Records provided:
= Beginning of Section =

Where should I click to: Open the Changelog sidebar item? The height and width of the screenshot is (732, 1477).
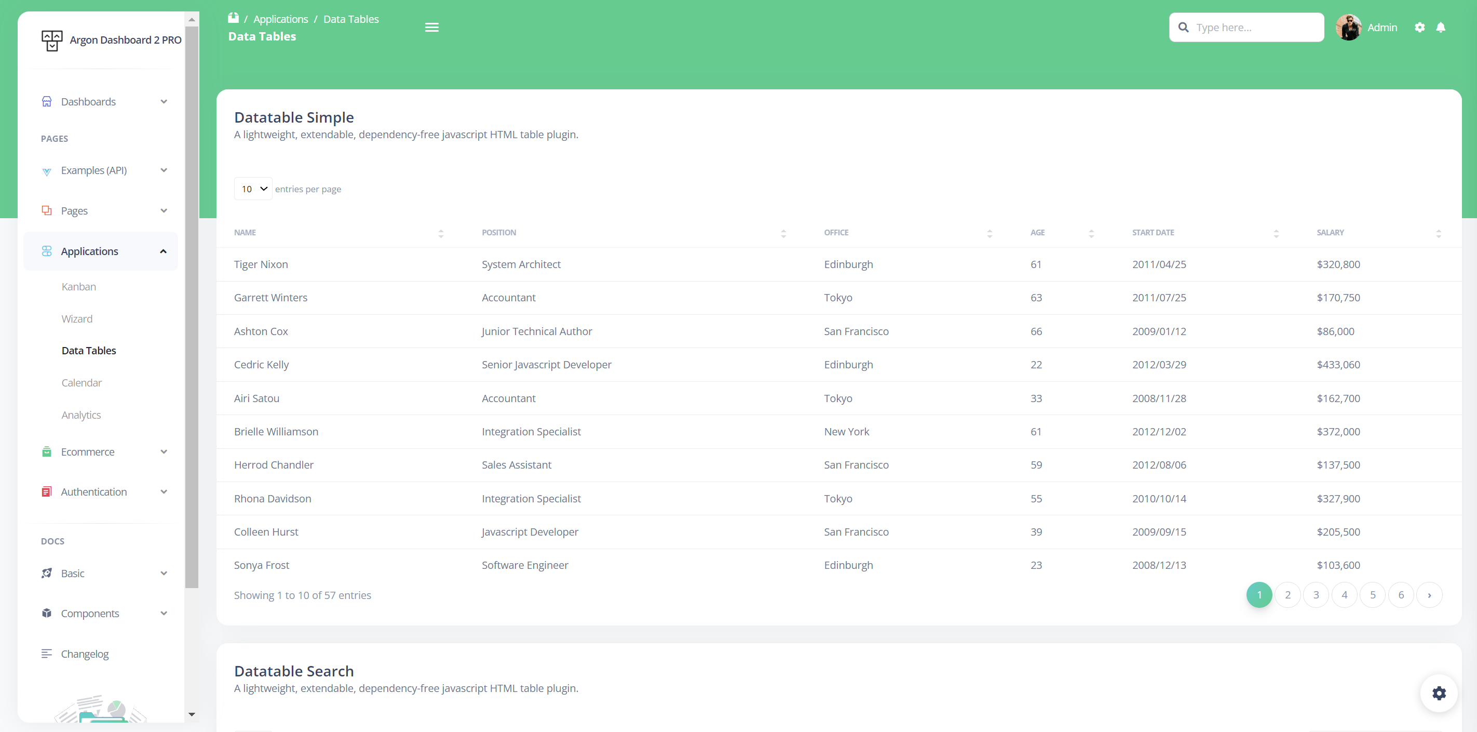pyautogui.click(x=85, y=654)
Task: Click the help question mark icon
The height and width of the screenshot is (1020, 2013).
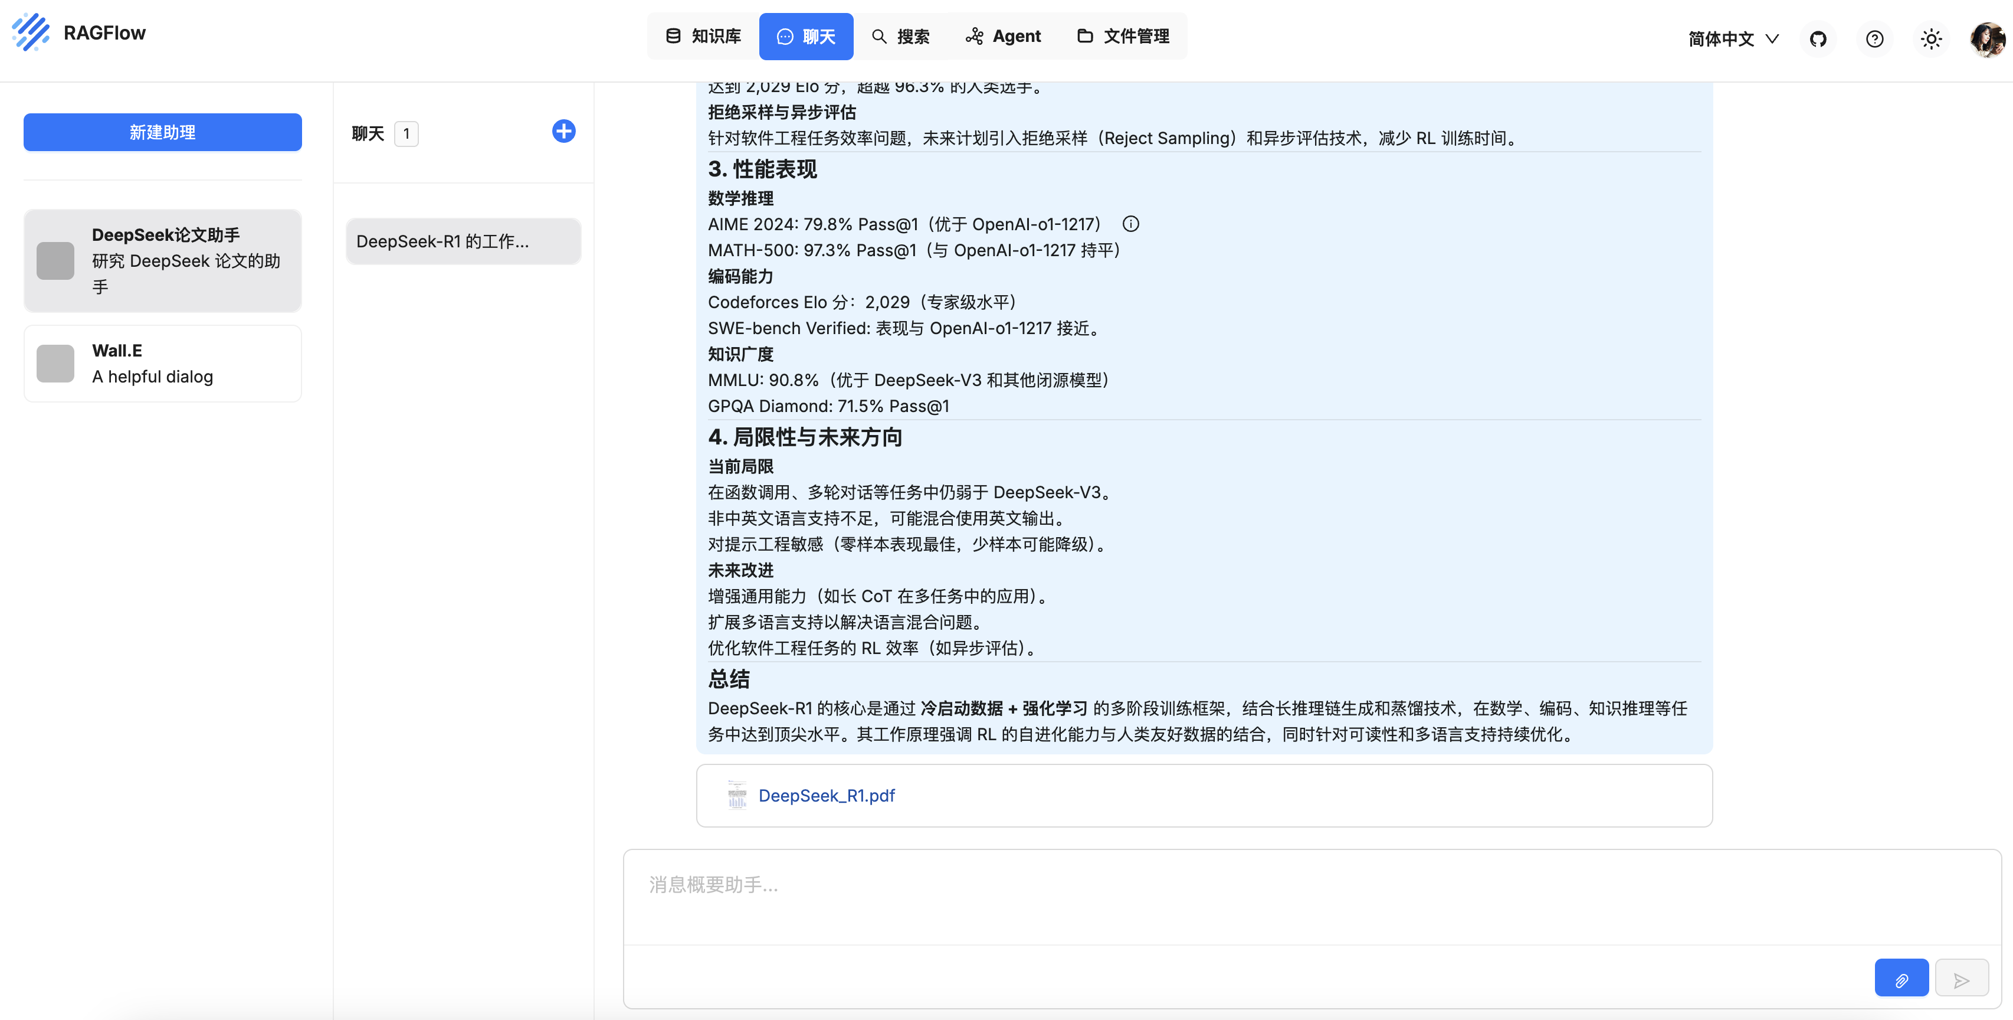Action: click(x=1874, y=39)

= End of Section =
= Beginning of Section =

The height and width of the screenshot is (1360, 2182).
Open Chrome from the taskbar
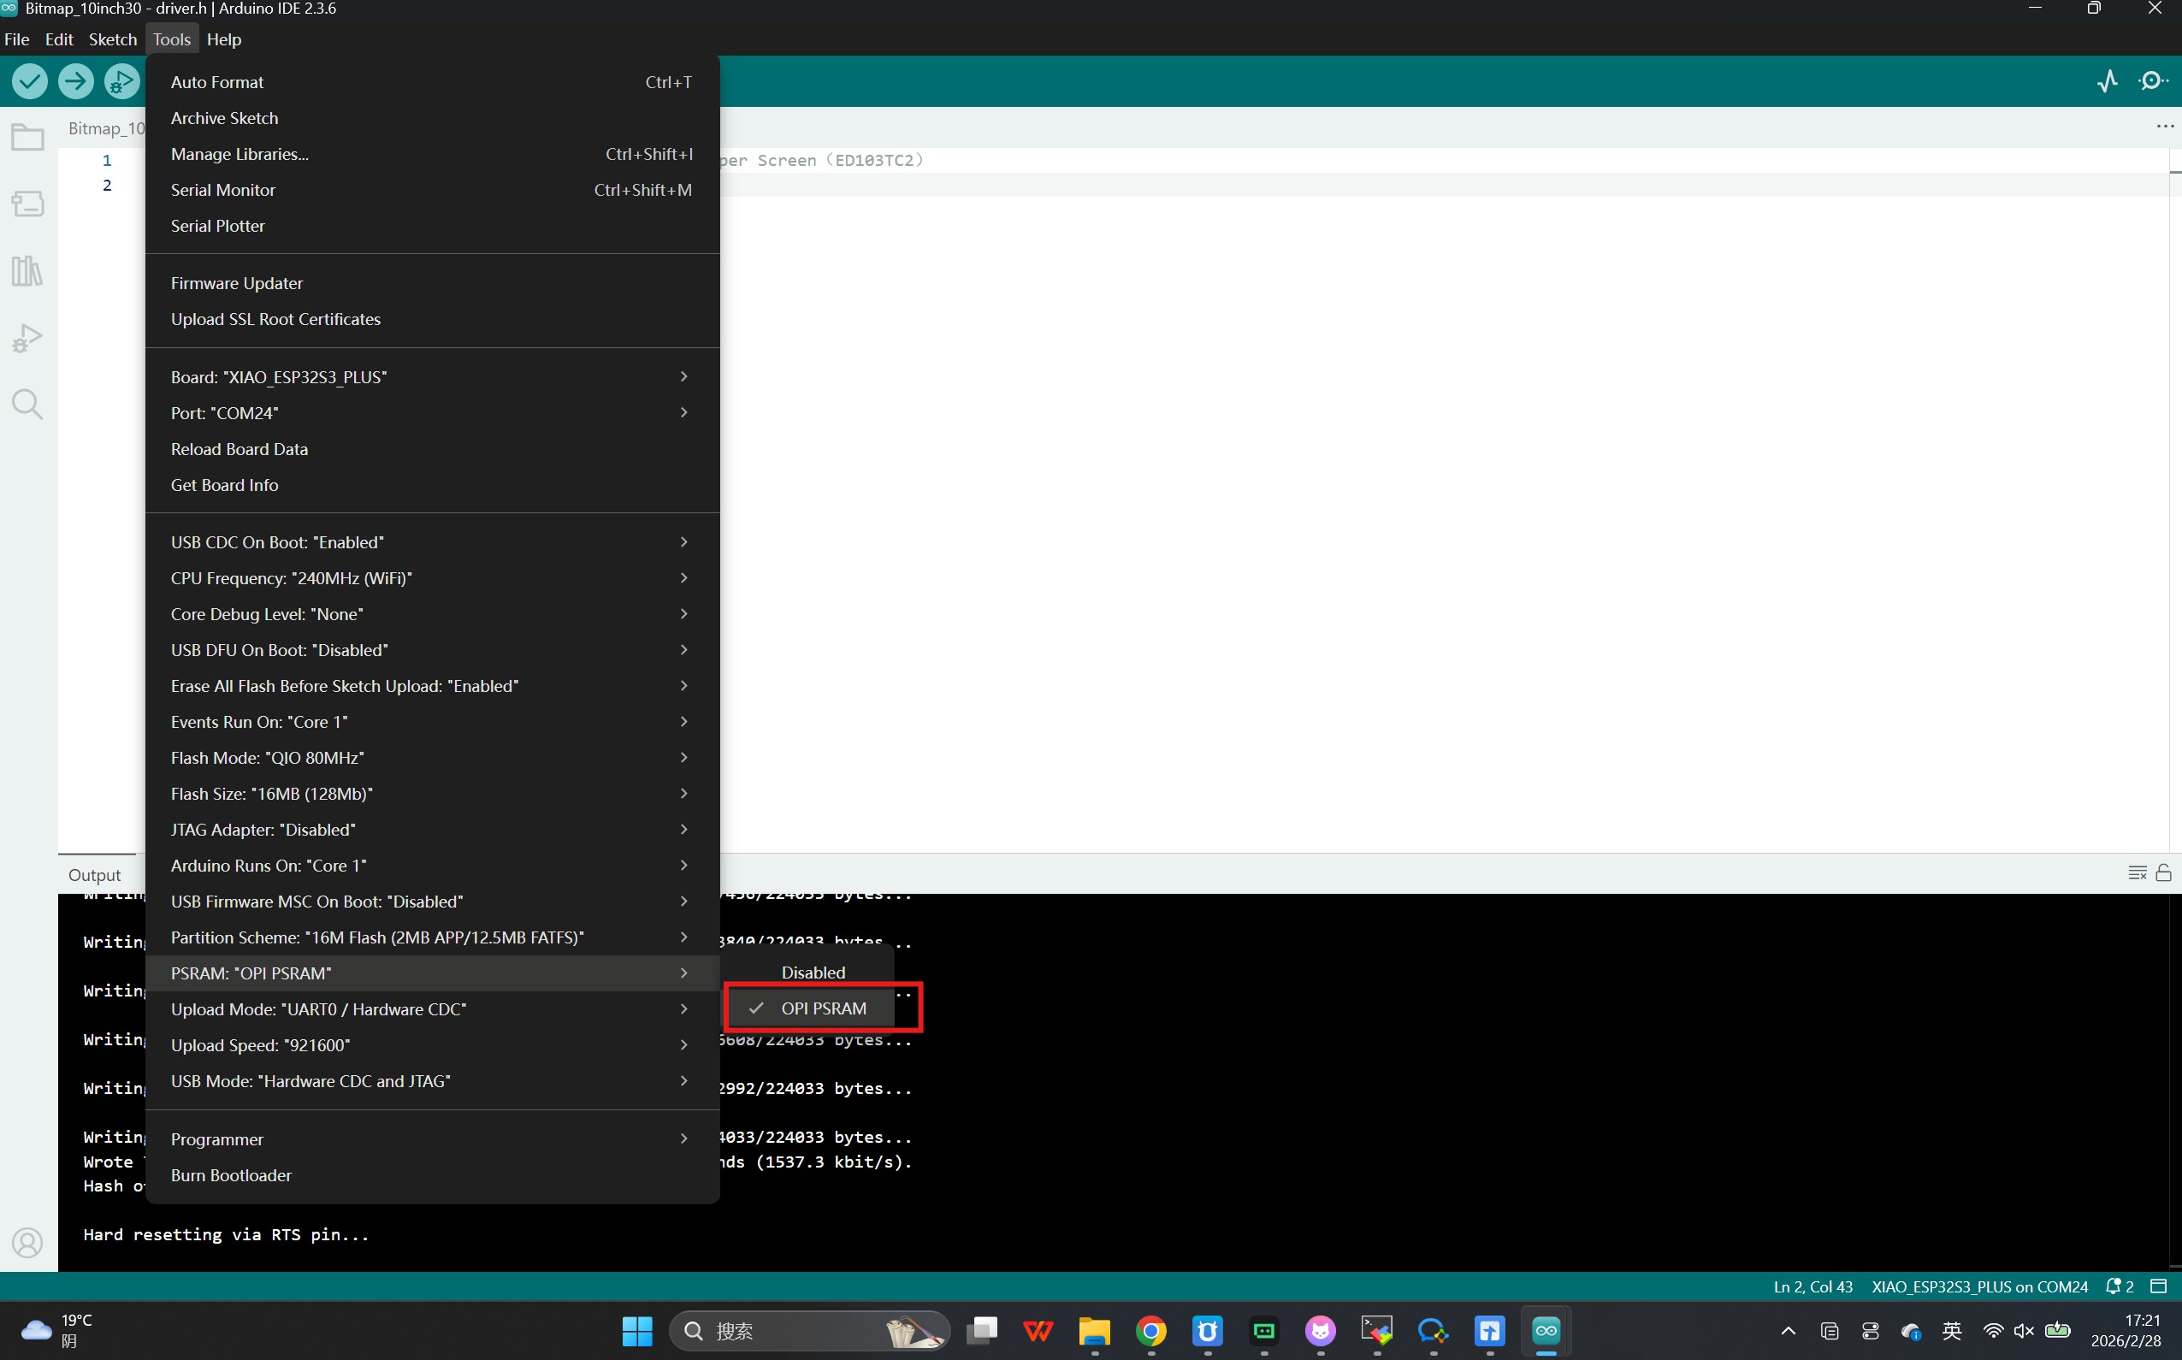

= End of Section =
= Beginning of Section =

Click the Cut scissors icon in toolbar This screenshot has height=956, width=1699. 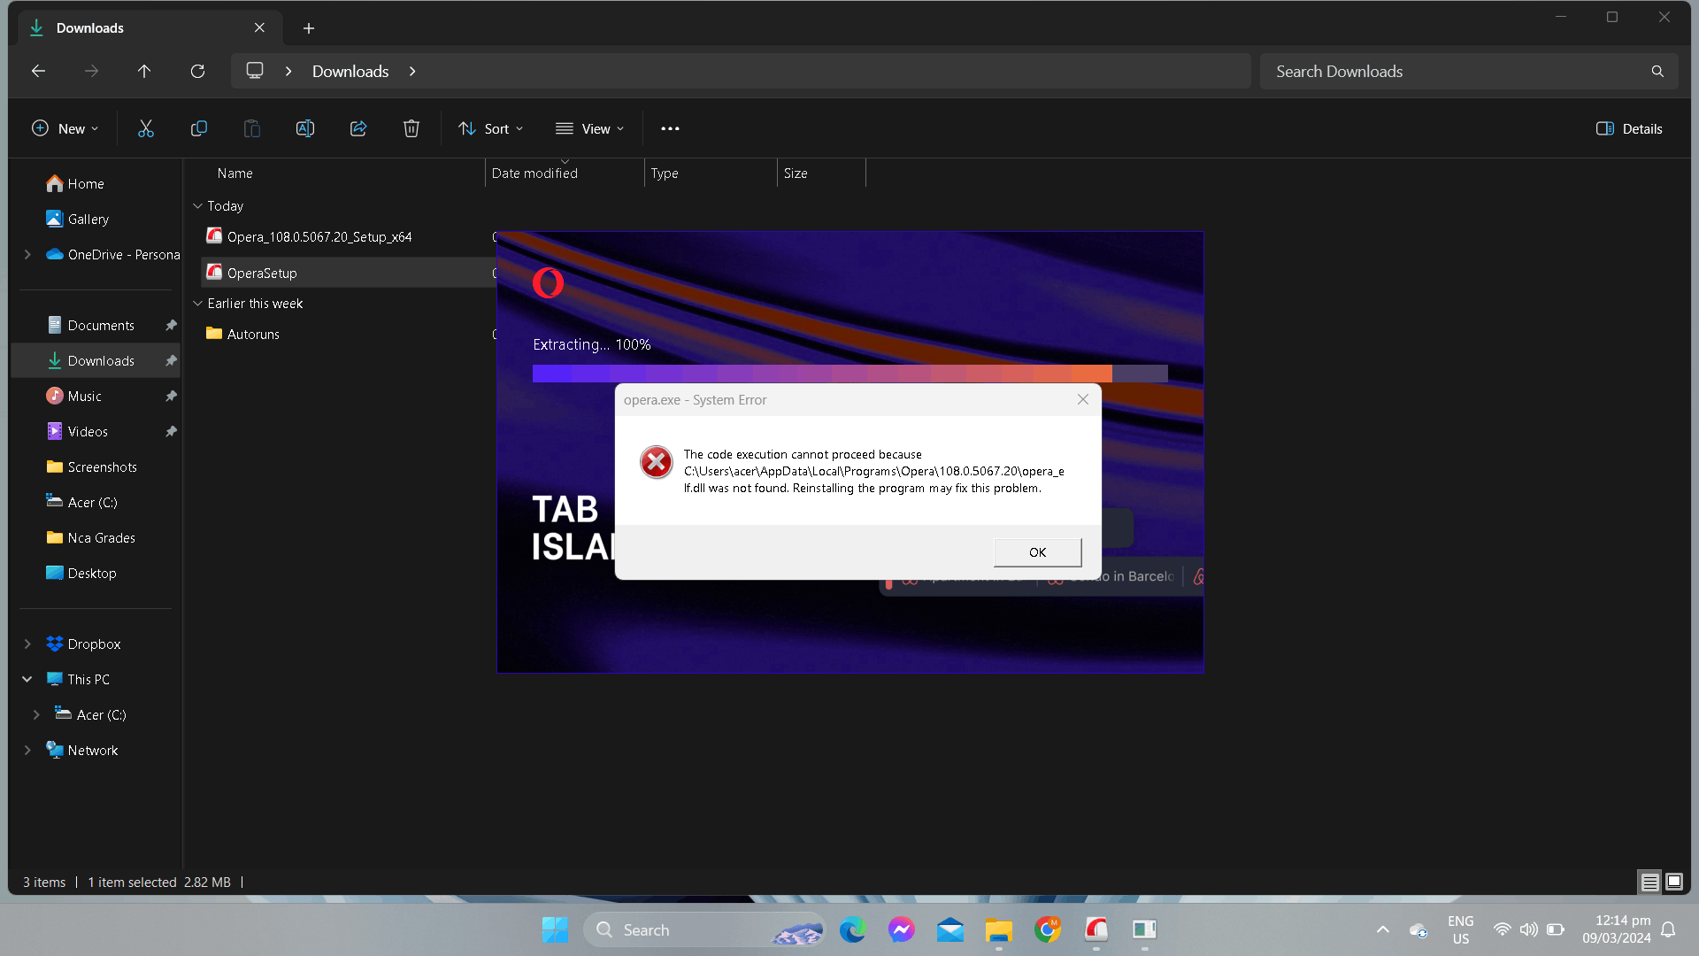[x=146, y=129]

= End of Section =

Your answer must consist solely of the lines above between the line holding "The height and width of the screenshot is (1360, 2182)." and the line holding "Open Chrome from the taskbar", inclusive, copied exactly.

The completed task:
The height and width of the screenshot is (1360, 2182).
Open Chrome from the taskbar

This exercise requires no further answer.